The Curious Case of Langley V Qin; When Marriage Saves the Day

Will claim Solicitors, specialist no win no fee will dispute and will contest Solicitors, discuss the curious case of Langley v Qin; when marriage can save the day

What are Will dispute and Will contest claims?

Will dispute and Will contest claims are very generally claims involving Wills or estates of deceased’s persons where you believe or anticipate there is likely to have been some illegality or manipulation leading to your removal as a beneficiary or a much reduced entitlement to a share of the estate.

In most cases, Will dispute and Will contest claims can only be brought after the person over whose estate you considered you should have some right or entitlement to, has passed away. In an earlier blog post, we provide eight examples of typical cases which we would consider taking on under a no win no fee agreement:


Our top ten tips to success in no win no fee Will dispute or Will contest claims

1. Always provide an honest account of the background

It is in everyone’s interest to be as honest and open as possible. These cases are likely to be carefully scrutinised as they run their course – so providing an exaggerated or embellished account in the hope that your no win no fee lawyer is persuaded to take on the claim in the first place, is likely to lead to frustration and in the worst cases, to a substantial costs order against you.
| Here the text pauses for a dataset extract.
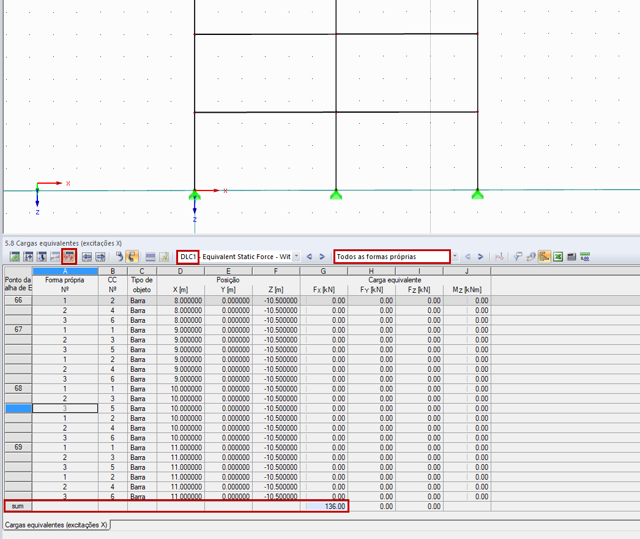Enable the table view icon beside the yellow pencil
Image resolution: width=640 pixels, height=539 pixels.
click(151, 257)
2. Try and establish that you are likely to have a right to a substantial share of the estate

Your no win no fee Solicitor is unlikely to act for you unless you have an interest in the estate if your claim is successful (and in fact might not be able to bring the Will Contest or Will dispute claim if you have no such entitlement). Against this background, we are often surprised by enquiries from persons (such as well-meaning neighbours) who have no conceivable interest at all.

3. Make certain it is worthwhile to bring a Will contest or Will dispute claim

This is broadly speaking distilled down to the size of the deceased’s estate. Quite simply if the estate is of a modest value or has already been dissipated (although in some instances that can be unravelled), it is unlikely to be worth your while bringing the Will dispute and/or Will contest claim. There may well be a “principle” or the question of “doing justice” to the memory of the deceased at stake; however, this on its own won’t pay the very expensive experts and Barristers bills likely to be incurred in bringing the claim to trial (or which are otherwise deployed to persuade the defending party to settle).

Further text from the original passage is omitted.